A purely MRI based model was also trained but did not yield segmentation results. This was most likely due to the limited dataset causing discrepancies among the anatomical locations of the malignant tissue between the training-set and the test-set. Similarly, the model trained with augmented PET-MRI data yielded slightly lower segmentation and classification results [Tables 1 and 3] compared to the PET-MRI model trained without augmentation. We suspect this causes the model to overfit to the augmented data thus accentuating the discrepancy between the training and test-sets. This might also explain why no significant difference was observed between the PET-based and the augmented PET-MRI based models.

Some limitations to our study should be taken into consideration. Firstly, the number of patients available for the training was limited and augmentation was used to increase the sample size; this might have caused the training population to be too homogenous for the model to generalise to wider patient populations. A homogenous training and testing material might also cause overestimation of the model’s true accuracy in a real-world setting. Secondly, the negative images were chosen randomly to yield an even distribution of positives and negatives in the training and test sets to increase learning performance. In a real world setting the ratio between negative and positive image slices is often skewed towards the negatives. Furthermore, our proposed model is prone to segmenting false positives on PET images with high benign metabolic activity, which is evident when observing the classification capabilities [Table 3]. In a clinical setting the tendency to favour false positives rather than false negatives is preferable, yet efforts should be made to reduce the number of false positives since this directly affects the clinician’s workload when deep learning systems are implemented in practice.

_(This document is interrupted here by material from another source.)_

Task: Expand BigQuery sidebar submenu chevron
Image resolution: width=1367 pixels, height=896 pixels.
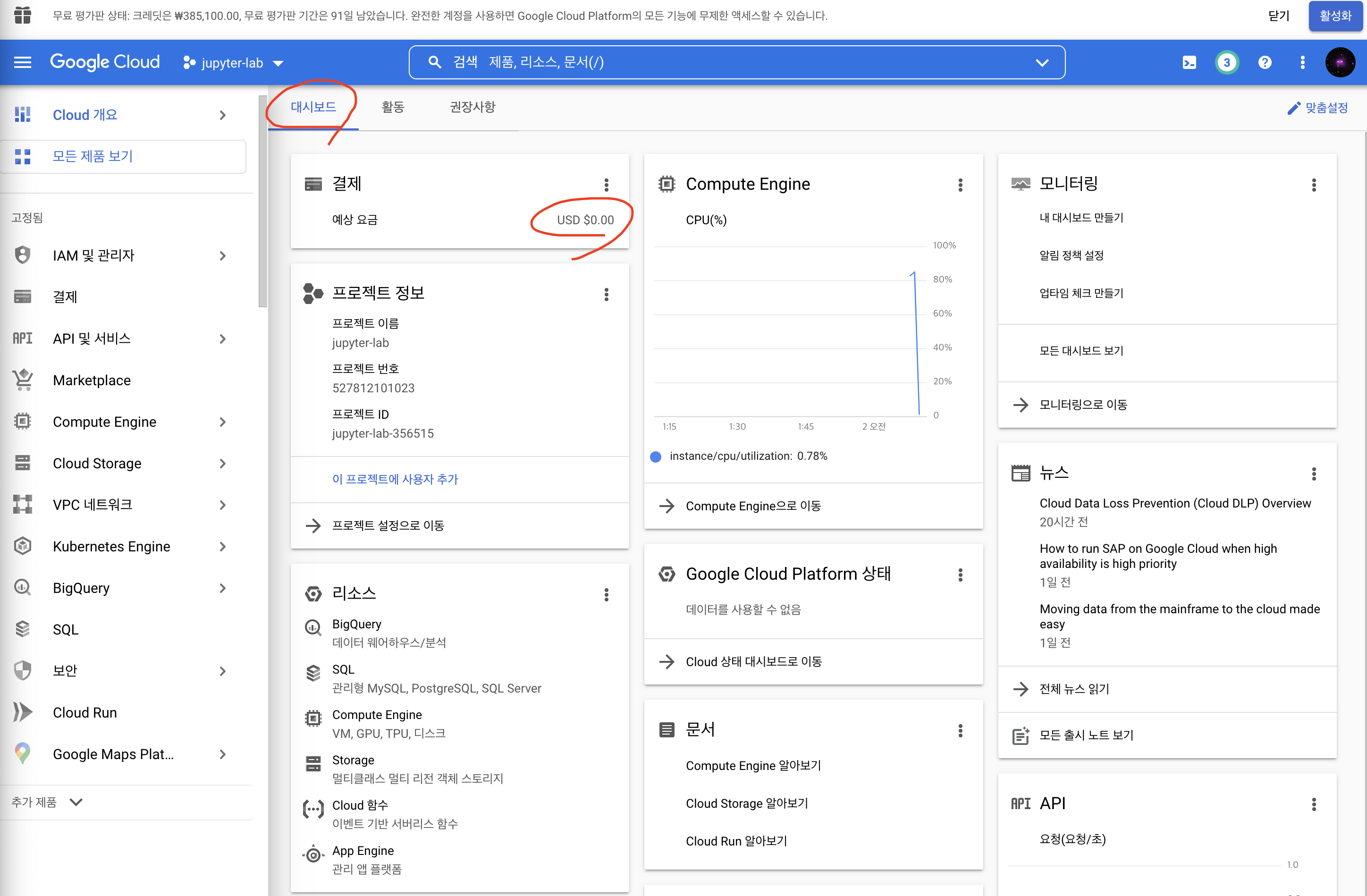Action: coord(223,588)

To produce a production ready deep learning model suitable for clinical practice, further investigation is needed to achieve better segmentation results and classification accuracy. Further refinement of the pre-processing protocols is required to ensure high quality training data while also increasing the sample size. For this study, a 2D-Unet was chosen due to computational efficiency, however, more robust models capable of 3D-segmentation should be considered in the future. This is because it is our belief that these types of models will ultimately bring the most value in clinical practice. Furthermore, tactics to artificially produce quality training data, such as transfer learning and generative adversarial networks should be utilised [23, 24].

5 Conclusion

Our study demonstrates that deep learning with 2D U-nets can produce relatively accurate cancer segmentation results from HNSCC PET-MRI data, even with a limited sample size. Therefore, it is highly suitable for further development as a diagnostic tool.